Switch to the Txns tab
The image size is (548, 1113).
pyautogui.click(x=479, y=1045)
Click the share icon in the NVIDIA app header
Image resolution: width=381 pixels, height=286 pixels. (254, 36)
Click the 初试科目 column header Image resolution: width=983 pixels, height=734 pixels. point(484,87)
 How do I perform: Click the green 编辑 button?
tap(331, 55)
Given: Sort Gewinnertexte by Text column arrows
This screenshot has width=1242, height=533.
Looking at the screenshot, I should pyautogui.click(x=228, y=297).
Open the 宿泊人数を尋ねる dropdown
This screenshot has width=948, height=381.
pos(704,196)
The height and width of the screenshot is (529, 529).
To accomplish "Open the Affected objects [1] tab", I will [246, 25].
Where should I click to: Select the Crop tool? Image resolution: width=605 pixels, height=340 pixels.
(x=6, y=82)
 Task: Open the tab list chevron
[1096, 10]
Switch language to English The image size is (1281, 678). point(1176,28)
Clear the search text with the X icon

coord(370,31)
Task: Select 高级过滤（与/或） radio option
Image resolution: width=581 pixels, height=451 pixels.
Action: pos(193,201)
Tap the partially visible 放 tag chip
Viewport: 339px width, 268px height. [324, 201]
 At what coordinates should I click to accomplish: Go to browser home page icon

▶ **EXERCISE DETAILS**:
Every record shown above should appear again in your answer, unchanged.

▶ **RESULT OF THIS EXERCISE**:
Switch to the Txns tab
The image size is (548, 1113).
pyautogui.click(x=479, y=1045)
Click the share icon in the NVIDIA app header
Image resolution: width=381 pixels, height=286 pixels. (254, 36)
Click the 初试科目 column header Image resolution: width=983 pixels, height=734 pixels. point(484,87)
 How do I perform: Click the green 编辑 button?
tap(331, 55)
Given: Sort Gewinnertexte by Text column arrows
This screenshot has width=1242, height=533.
Looking at the screenshot, I should pyautogui.click(x=228, y=297).
Open the 宿泊人数を尋ねる dropdown
This screenshot has width=948, height=381.
pos(704,196)
The height and width of the screenshot is (529, 529).
To accomplish "Open the Affected objects [1] tab", I will [246, 25].
Where should I click to: Select the Crop tool? Image resolution: width=605 pixels, height=340 pixels.
(x=6, y=82)
 Task: Open the tab list chevron
[1096, 10]
Switch language to English The image size is (1281, 678). point(1176,28)
Clear the search text with the X icon

coord(370,31)
Task: Select 高级过滤（与/或） radio option
Image resolution: width=581 pixels, height=451 pixels.
Action: pos(193,201)
Tap the partially visible 放 tag chip
Viewport: 339px width, 268px height. [324, 201]
 At what coordinates should I click to accomplish: Go to browser home page icon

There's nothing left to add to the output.